*** Opening of THE RECORDS ***

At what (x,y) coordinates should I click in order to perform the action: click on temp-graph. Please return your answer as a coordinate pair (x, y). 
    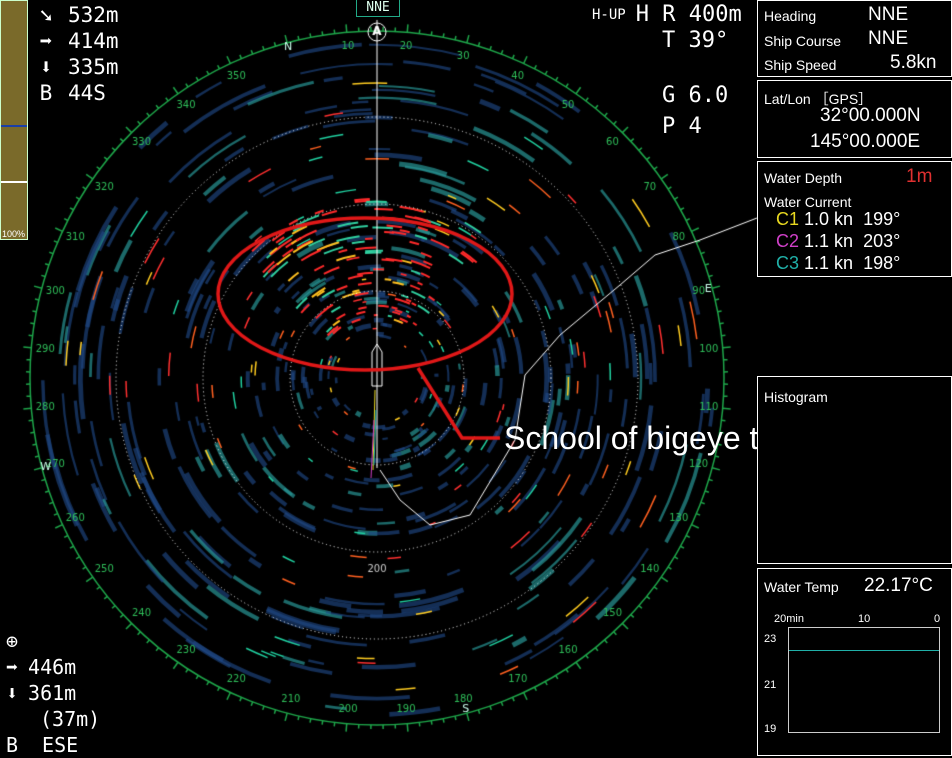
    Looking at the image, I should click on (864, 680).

*** Close of THE RECORDS ***
*** Opening of THE RECORDS ***

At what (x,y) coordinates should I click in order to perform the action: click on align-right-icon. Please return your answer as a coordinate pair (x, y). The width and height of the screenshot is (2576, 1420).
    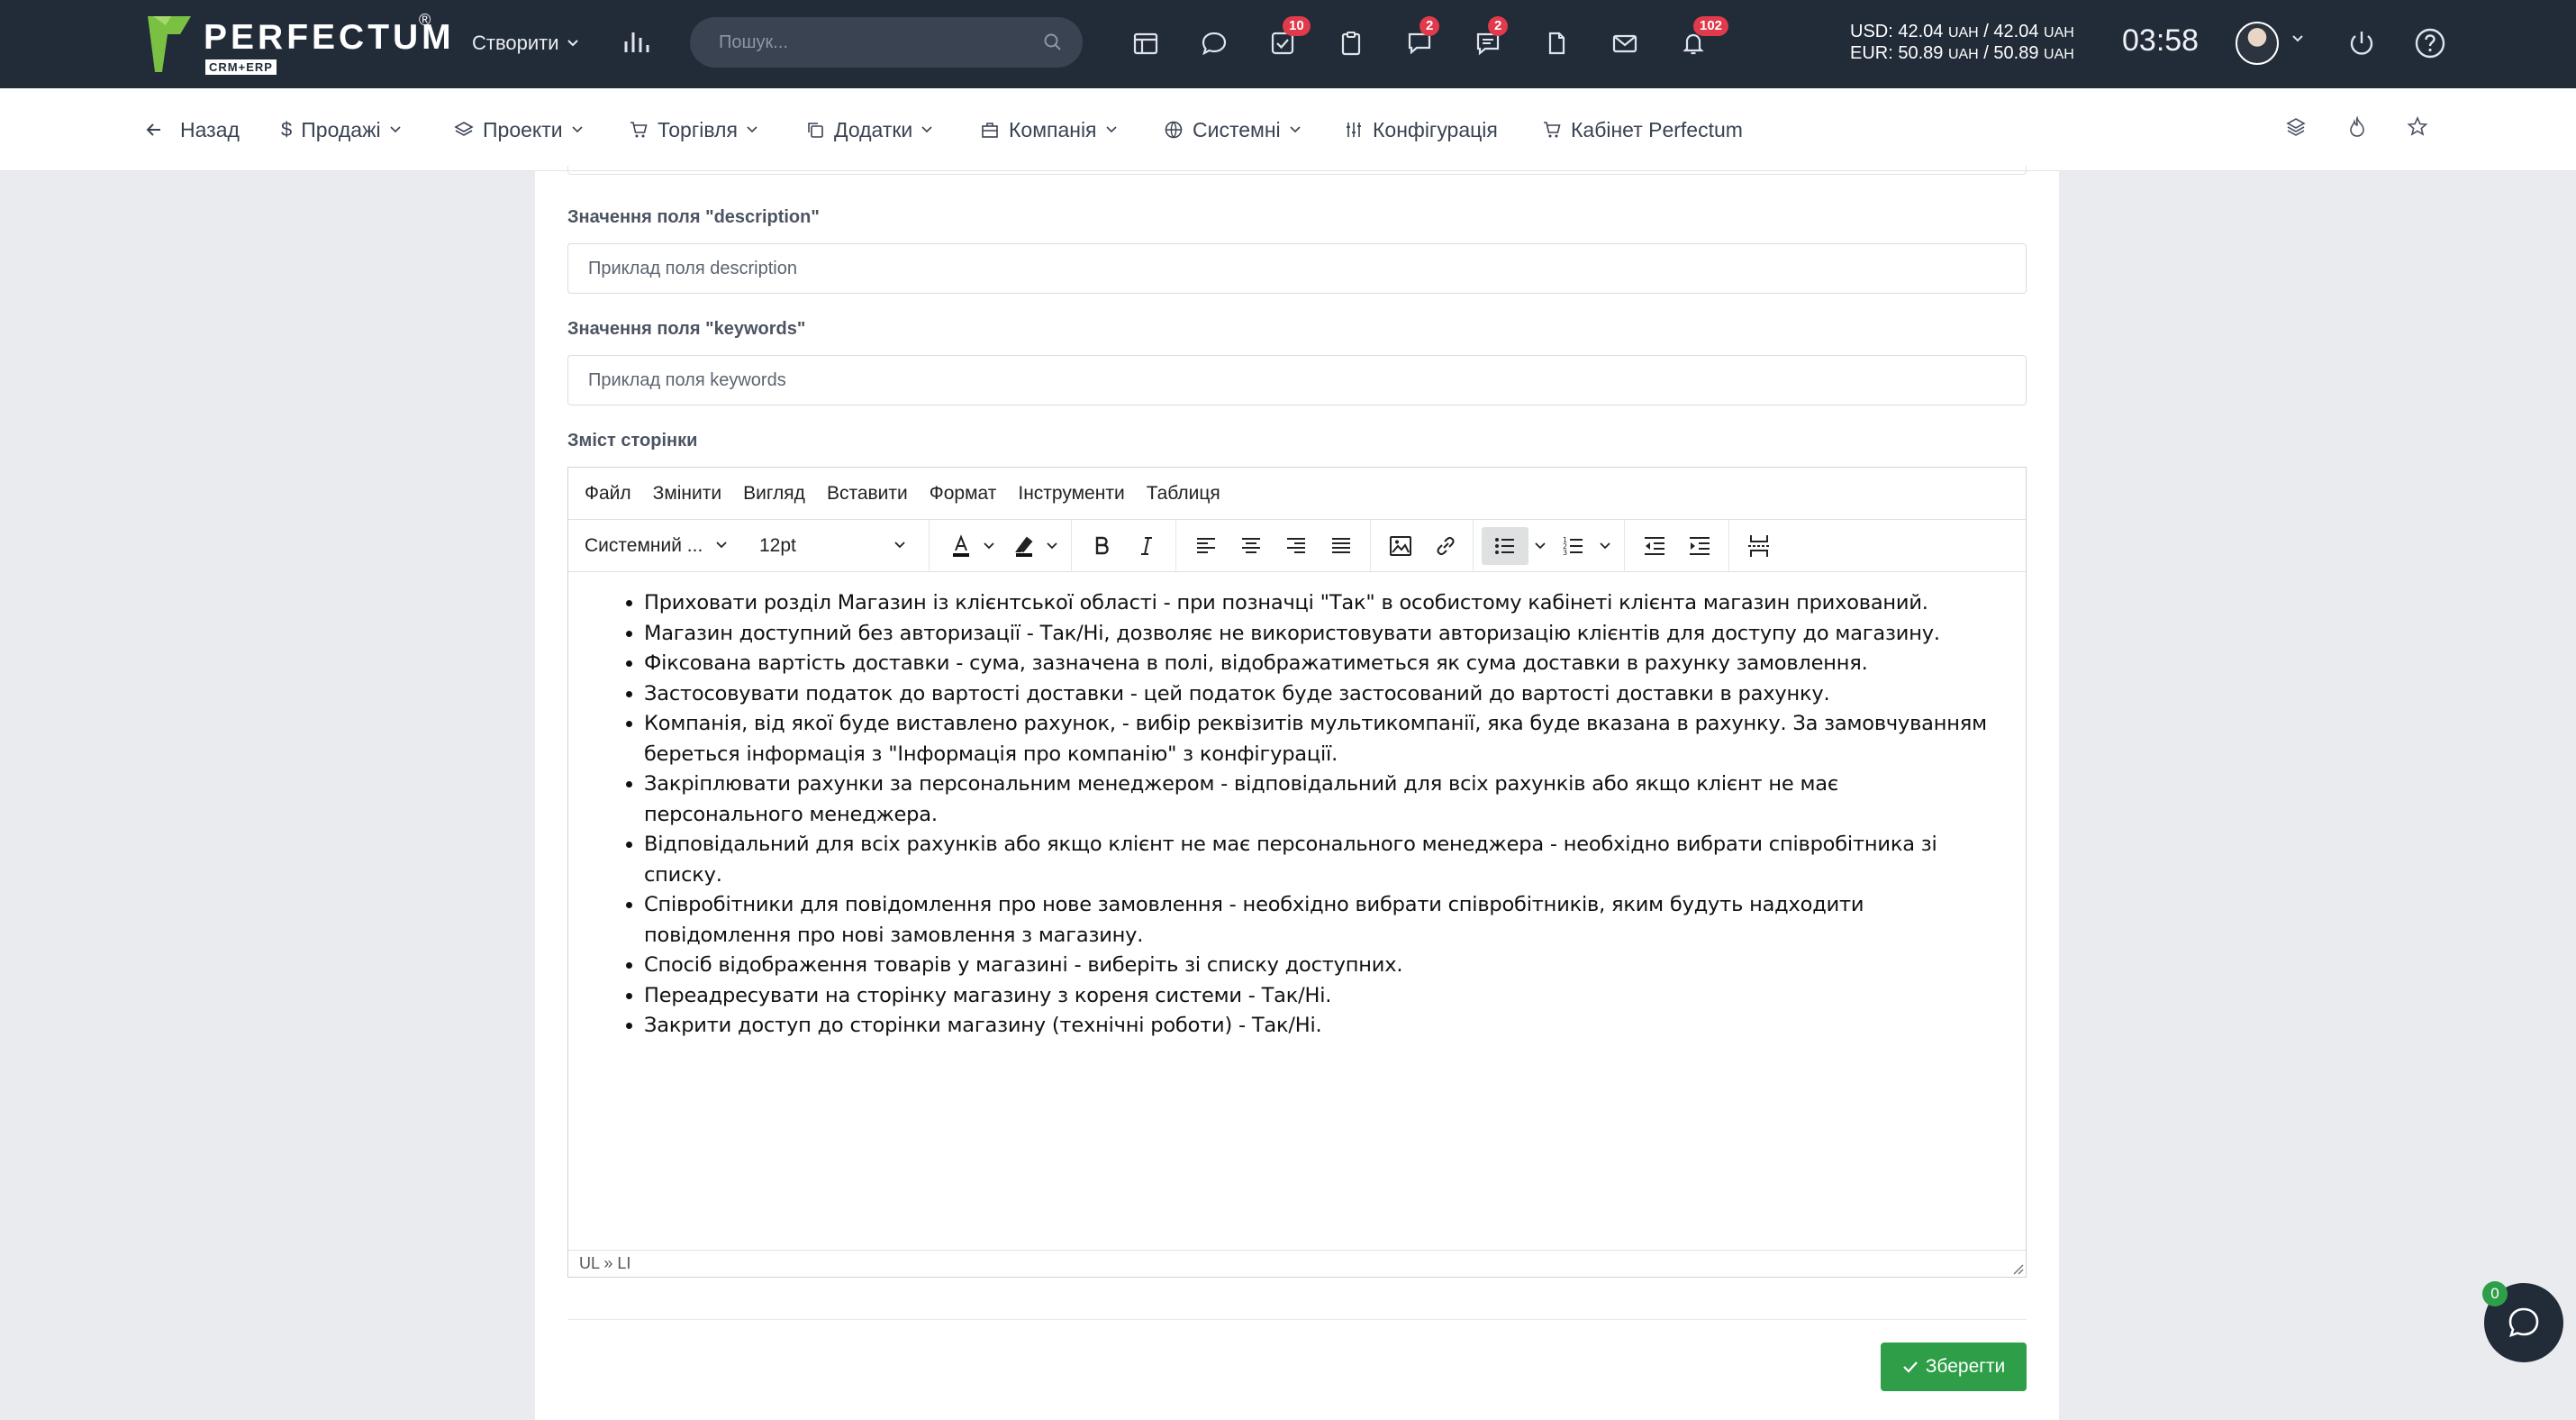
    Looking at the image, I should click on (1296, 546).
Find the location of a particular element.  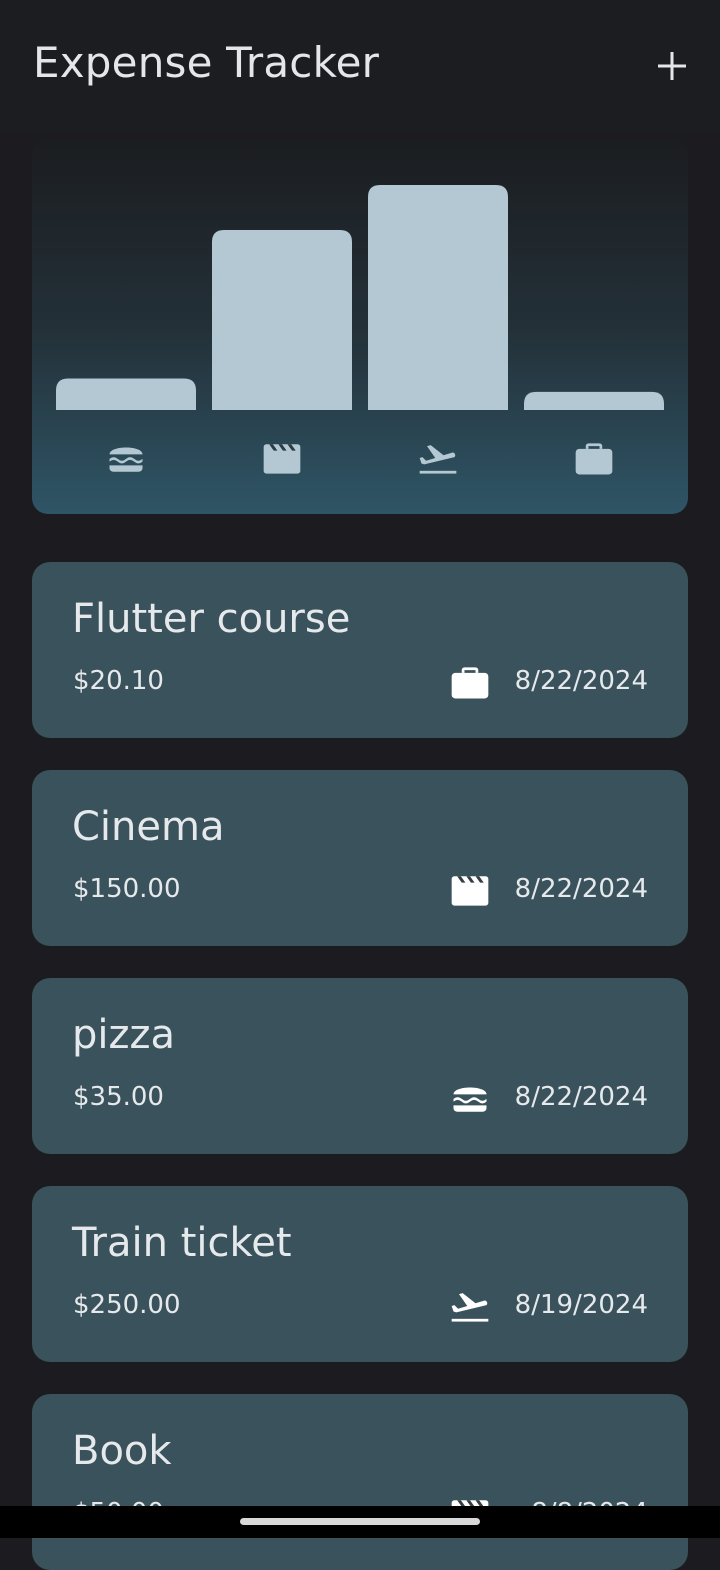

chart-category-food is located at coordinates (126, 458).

*** Close of THE RECORDS ***
*** Opening of THE RECORDS ***

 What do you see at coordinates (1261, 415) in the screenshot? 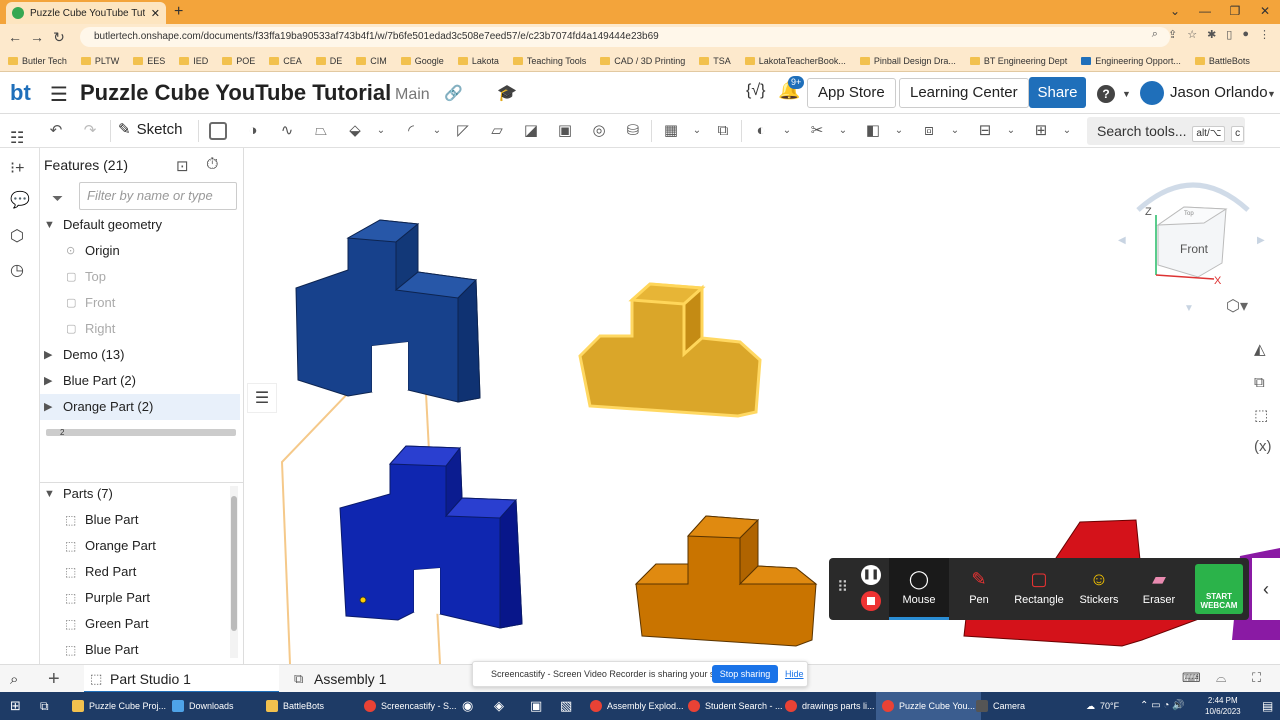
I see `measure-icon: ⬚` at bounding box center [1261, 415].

*** Close of THE RECORDS ***

• REQUIREMENT: Extract each line from the entries above that contains the word "icon", and copy those lines in full.

• PROBLEM SOLUTION:
At what (x,y) coordinates should I click in order to perform the action: click on align-right-icon. Please return your answer as a coordinate pair (x, y). The width and height of the screenshot is (2576, 1420).
I see `measure-icon: ⬚` at bounding box center [1261, 415].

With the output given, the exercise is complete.